WHAT IS BEING ASKED
Write out the lines below exactly, starting at the line that contains "Where should I click to: Click" and ending at the end of the entries. Leave the pictures out of your answer.

(Entries on where items appear)
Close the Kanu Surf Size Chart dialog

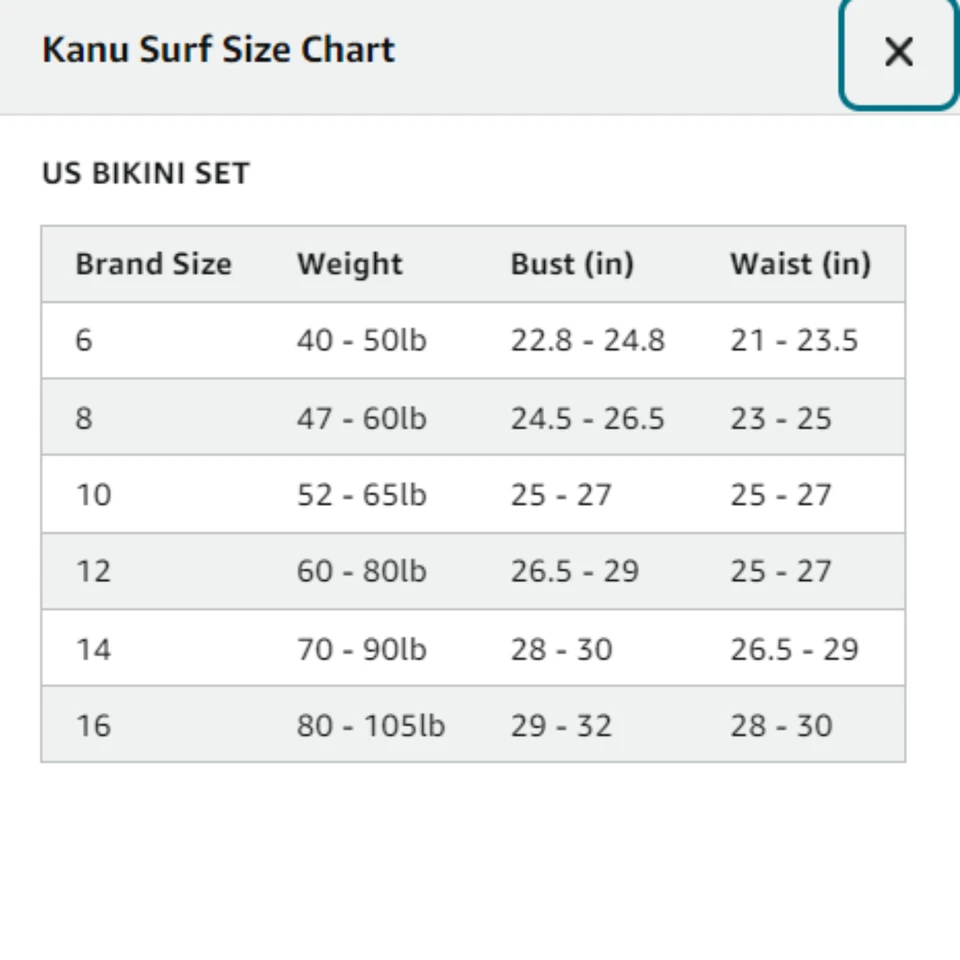tap(897, 52)
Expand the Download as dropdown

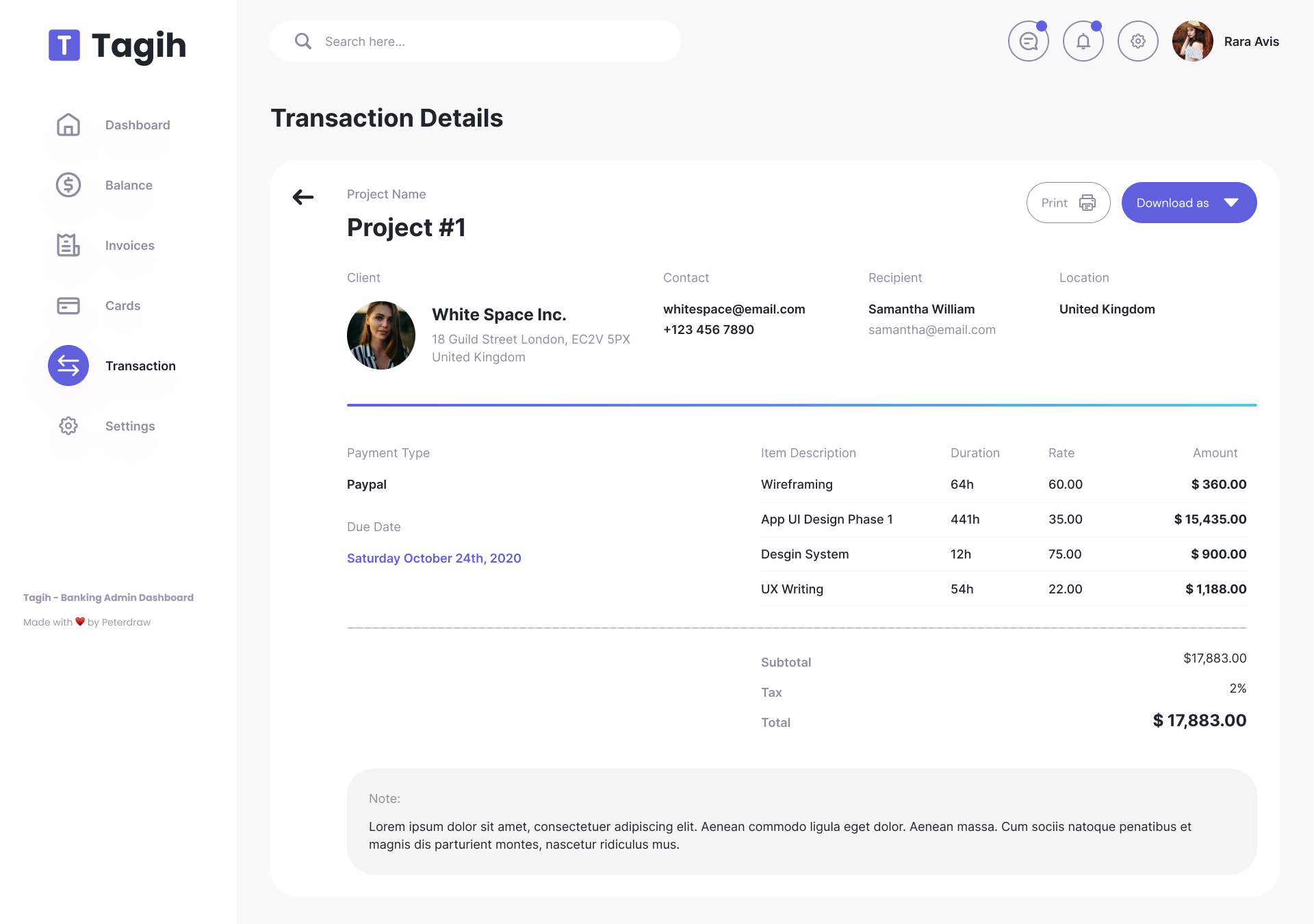(1173, 203)
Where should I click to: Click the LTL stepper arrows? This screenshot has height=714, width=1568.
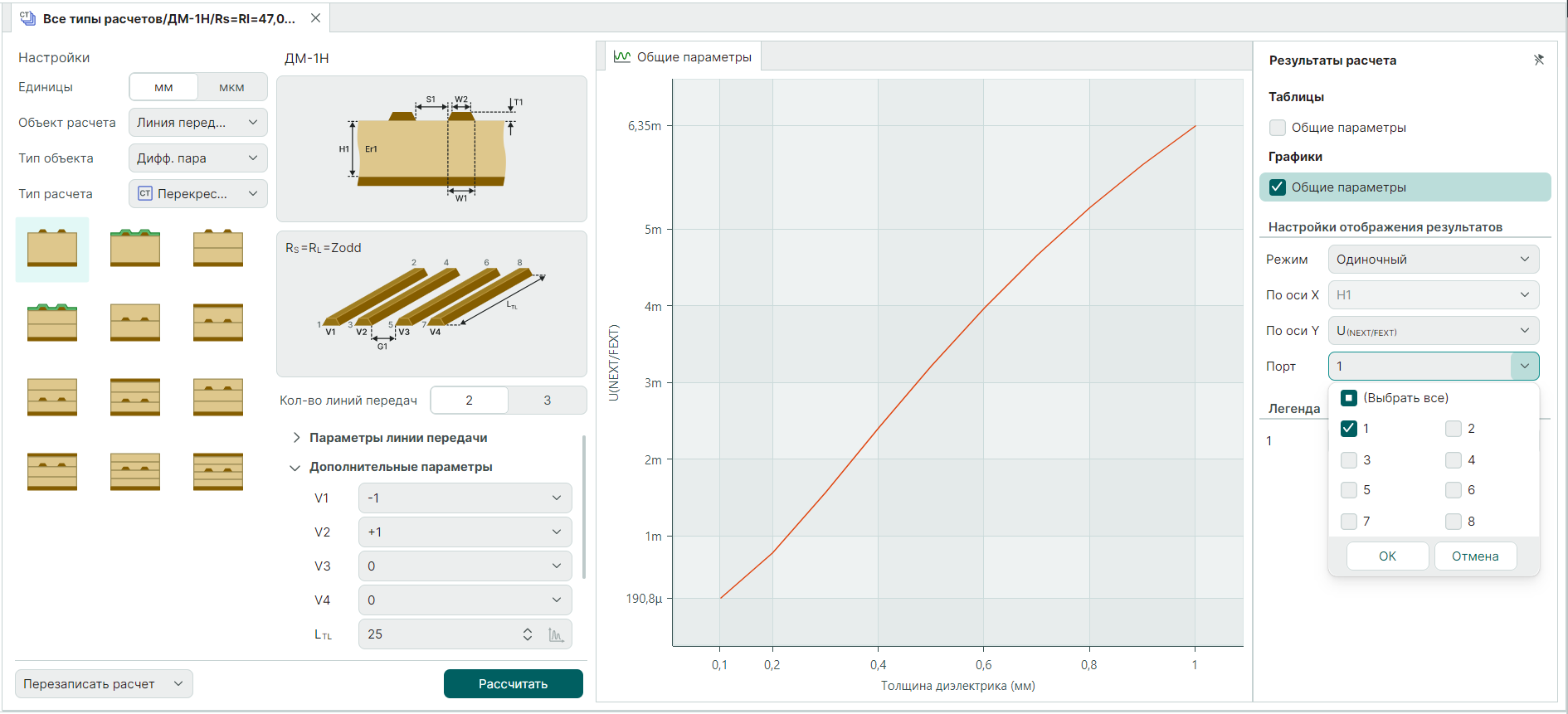(x=528, y=634)
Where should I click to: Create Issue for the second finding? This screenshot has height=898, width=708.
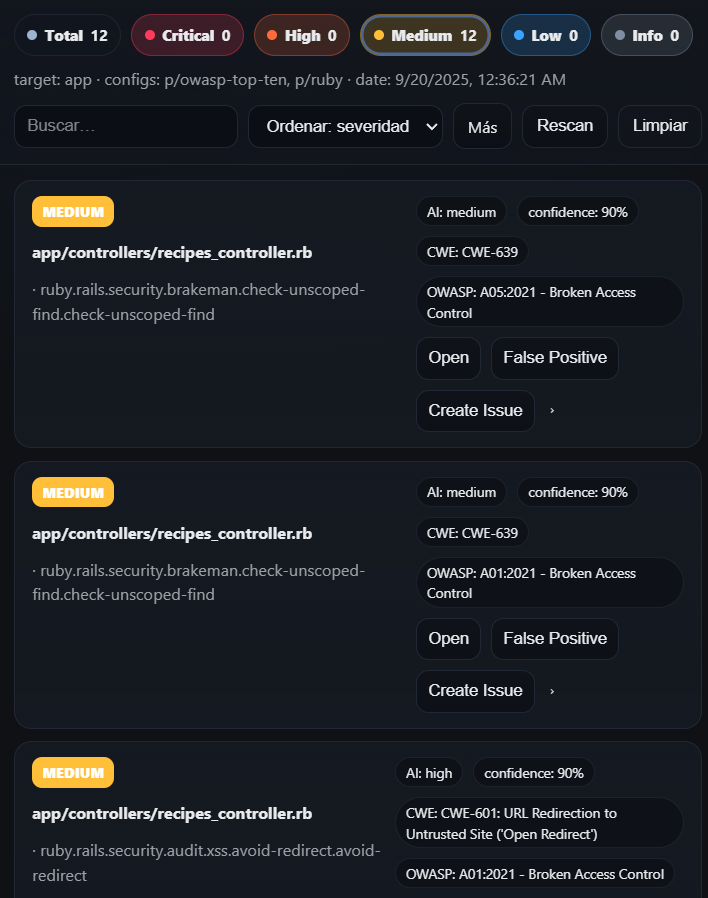[475, 690]
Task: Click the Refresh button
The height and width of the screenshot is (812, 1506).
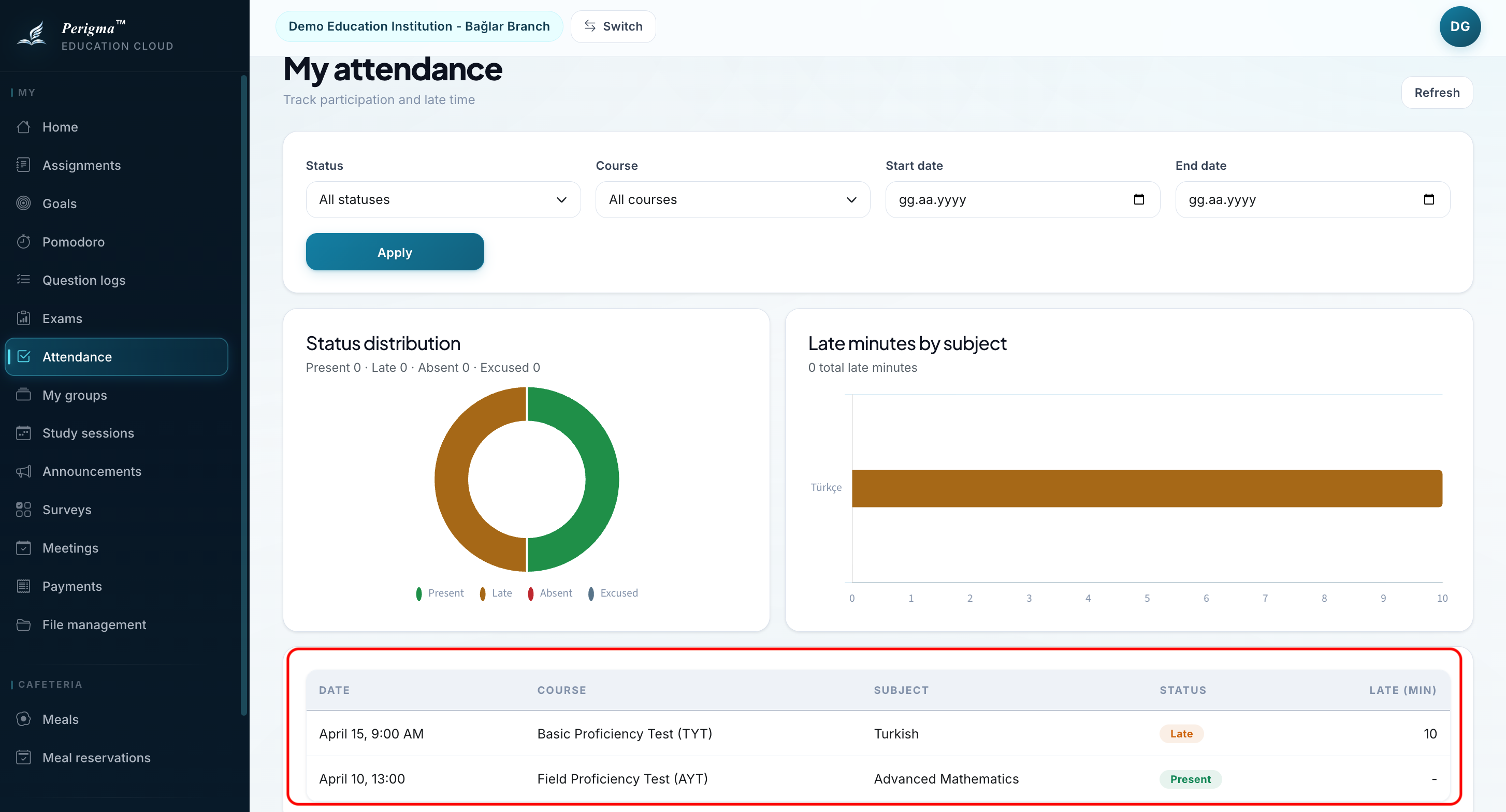Action: pos(1437,92)
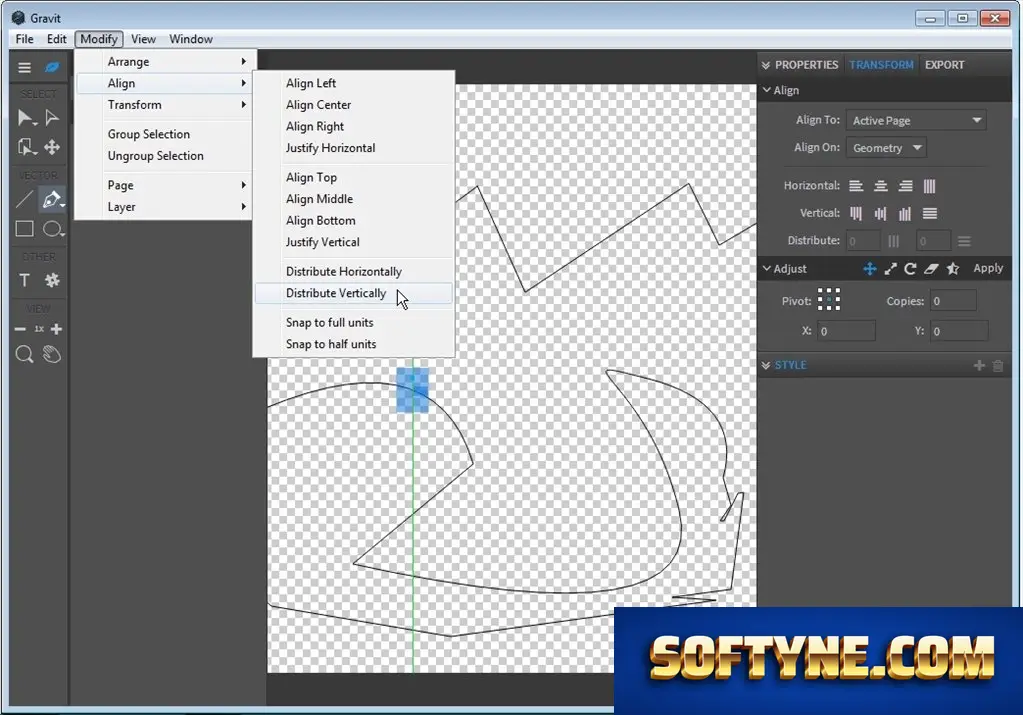Image resolution: width=1023 pixels, height=715 pixels.
Task: Click the Copies input field
Action: (x=953, y=301)

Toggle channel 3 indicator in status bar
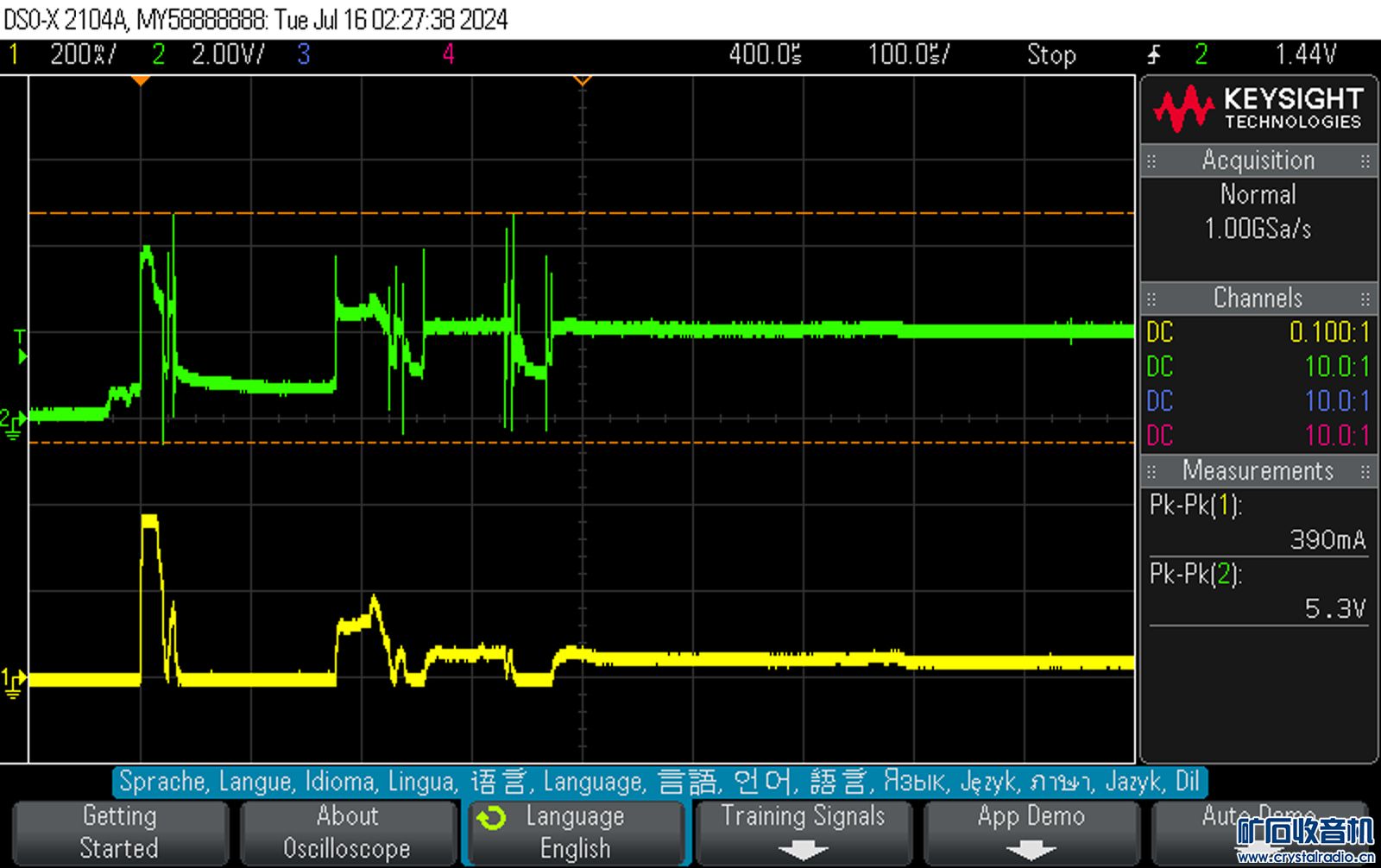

RESPONSE TO THE EXERCISE
Where should I click to: Click the LTL stepper arrows? This screenshot has height=714, width=1568.
(x=528, y=634)
Where should I click to: Create Issue for the second finding? This screenshot has height=898, width=708.
[475, 690]
Task: Click the Refresh button
The height and width of the screenshot is (812, 1506).
Action: pos(1437,92)
Image resolution: width=1023 pixels, height=715 pixels.
Task: Click the Copies input field
Action: (x=953, y=301)

Toggle channel 3 indicator in status bar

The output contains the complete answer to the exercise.